"Aku mau kita putus." Remaja lelaki itu berbalik pergi meninggalkannya tanpa tau perasaan seseorang yang mendengarnya.
Apa salahku? Apa yang kuperbuat? Apa aku salah memberikan perhatian pada sesuatu yang memang menjadi milikku. Tidak. Sekarang dia bukan milikku lagi.
"Ohh.. ya ampun mimpi apa aku ini," Lian menepuk dahinya kemudian mengusap matanya, tidak menyangka akan bermimpi buruk di siang bolong seperti ini apalagi saat jam istirahat.
"Li, ponsel lo," Jeni menepuk pundak Lian yang sedang melamun.
Lian menoleh ke arah teman sebangkunya, alisnya terangkat tak mengerti.
Melihat tingkah aneh Lian, Jeni menghembuskan nafas dalam seraya menunjuk ponsel yang berkedip-kedip di atas meja. "Lo kenapa sih Li? Tadi lo ketiduran sekarang ngelamun, tuh ada sms kayanya dari Altra."
Lian tersenyum kikuk pada Jeni meraih ponsel, menggeser layar dan membaca sms dari Altra. Dihembuskannya nafas lelah, lelah menahan sesuatu yang bergejolak dalam dirinya tapi ia harus sadar. Ia harus bisa meredakan gejolak itu dan berharap kejadian yang telah berlalu tak terulang kembali.
"Lo kenapa Li? Jujur sama gue," Jeni angkat bicara dengan suara sedikit berbisik.
"Gue gak apa-apa, ke kantin yuk,"
"Liat ke depan deh,"
"Ada apaan emang?" Tanya Lian bingung tanpa mengalihkan tatapannya dari Jeni.
"Liat aja," jawab Jeni dengan suara bergetar.
"Mau ke kantin Lian?" Suara yang cukup dalam itu seketika membuat Lian mematung. Mampus gue mampus rutuknya dalam hati.
"Kerjakan soal di depan," Pak Dinar menunjuk papan tulis yang sudah berisikan soal-soal yang cukup sulit dimengerti Lian.
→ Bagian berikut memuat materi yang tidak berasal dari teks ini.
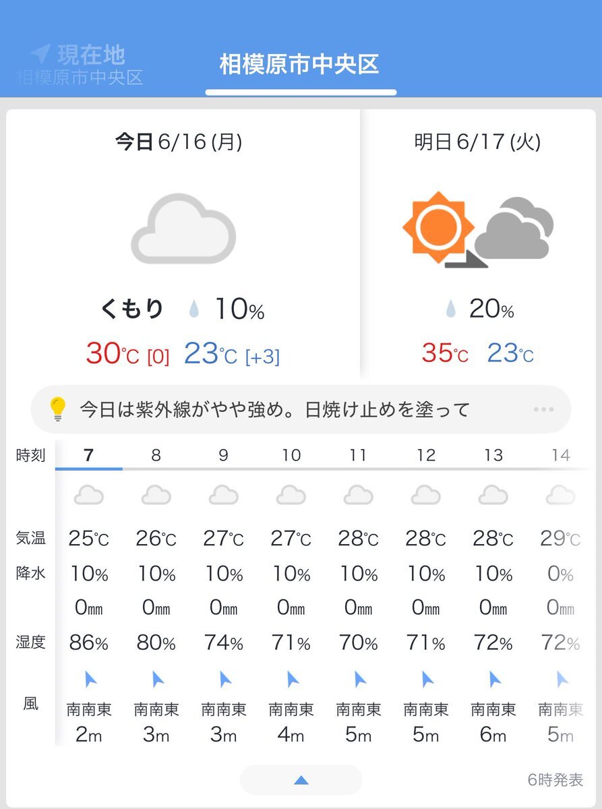Tap the cloud icon for 13 o'clock
Screen dimensions: 602x809
[493, 496]
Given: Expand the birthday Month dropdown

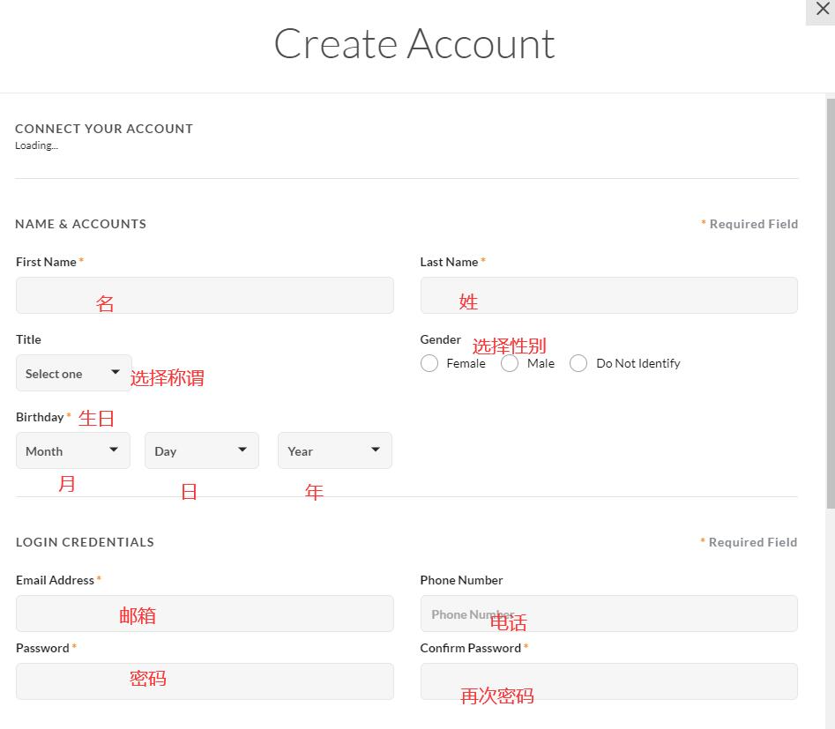Looking at the screenshot, I should [73, 450].
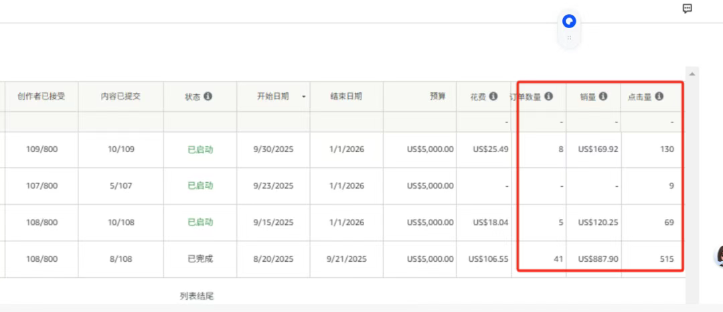Viewport: 723px width, 312px height.
Task: Click the 预算 column header
Action: click(438, 96)
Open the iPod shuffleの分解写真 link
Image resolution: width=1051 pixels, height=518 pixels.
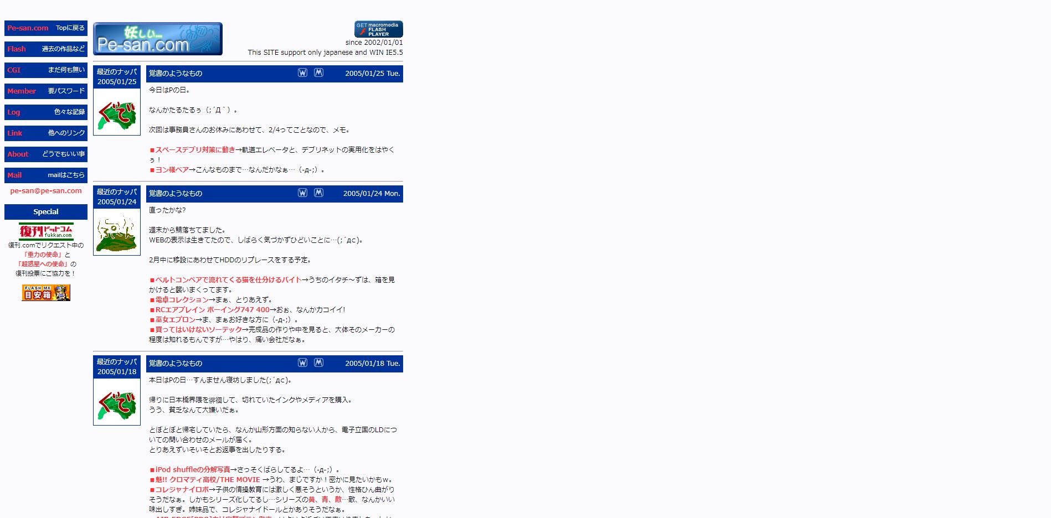point(192,470)
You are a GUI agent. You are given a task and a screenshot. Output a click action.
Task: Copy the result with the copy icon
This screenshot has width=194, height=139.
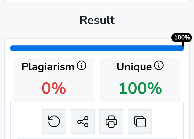coord(140,121)
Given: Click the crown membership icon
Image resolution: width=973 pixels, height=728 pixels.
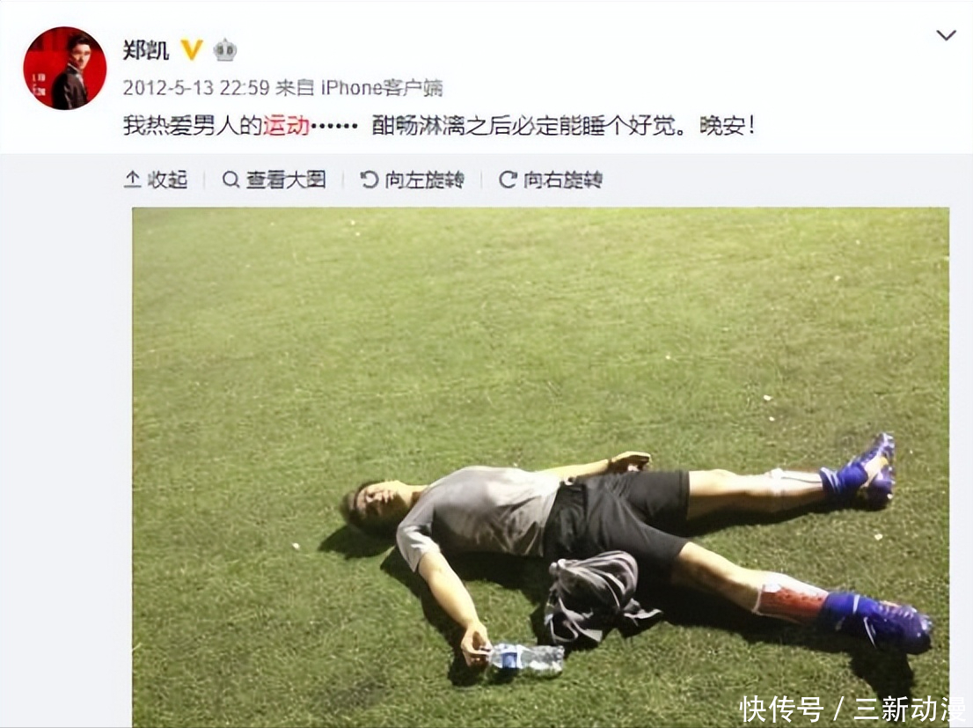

Lian berdiri, menoleh membulatkan matanya ke arah Jeni seakan berkata kenapa lo gak bilang kalo ada pak Dinar.
*
Pukul 3 sore Lian keluar dari kelasnya, di depan sudah ada Altra yang menunggunya dengan senyum yang selalu menghiasi wajahnya. Mereka akan pulang bersama setelah Altra latian eskul basket.
"Li, kamu gak apa apa kan kalo hari ini gak bisa nonton bareng?" Tanya Altra menoleh ke arah Lian yang duduk di sampingnya sedang memandangi sekumpulan anggota tim basket yang berada di lapangan.
"Iya gak apa apa kok, sana gih latian udah ditungguin tuh," Lian tersenyum seraya mendorong punggung Altra yang tak kunjung berdiri untuk memulai latian basketnya.
Altra tersenyum senang, mencubit pipi tembam Lian dan mengucapkan kata cinta seperti biasanya. "I love you, Li.." lalu pergi meninggalkan Lian yang duduk di pinggir lapangan.
Seperti biasanya mereka pulang berdua, bergandengan tangan dan melempar senyum satu sama lain. Mungkin ini adalah saat paling membahagiakan bagi mereka, tidak jadi nonton bersama pun mereka bahagia asalkan berdua.
"Altraaaa... tunggu,"
Mereka berbalik badan dan melihat Reva yang berlari ke arah mereka.
"Ada apa Rev?" Tanya Altra ketika Reva sudah berada di depannya.
Hoshh.. hoshh.. hoshh.. Reva mencoba mengatur nafasnya setelah berlarian mengejar pujaan hatinya, Altra. Ia menarik nafas perlahan membuka tasnya dan memberikan secarik kain lebih tepatnya sapu tangan.
"Ini punya kamu, makasih ya udah minjemin," Reva tersenyum manis, diliriknya Lian dengan pandangan sinis. Ia tau Lian kekasih Altra dan tidak menutup kemungkinan mereka akan berpisah, jadi apa salahnya berjuang lebih dulu. Toh yang lebih dekat dengan Altra kan aku bukan Lian batinnya.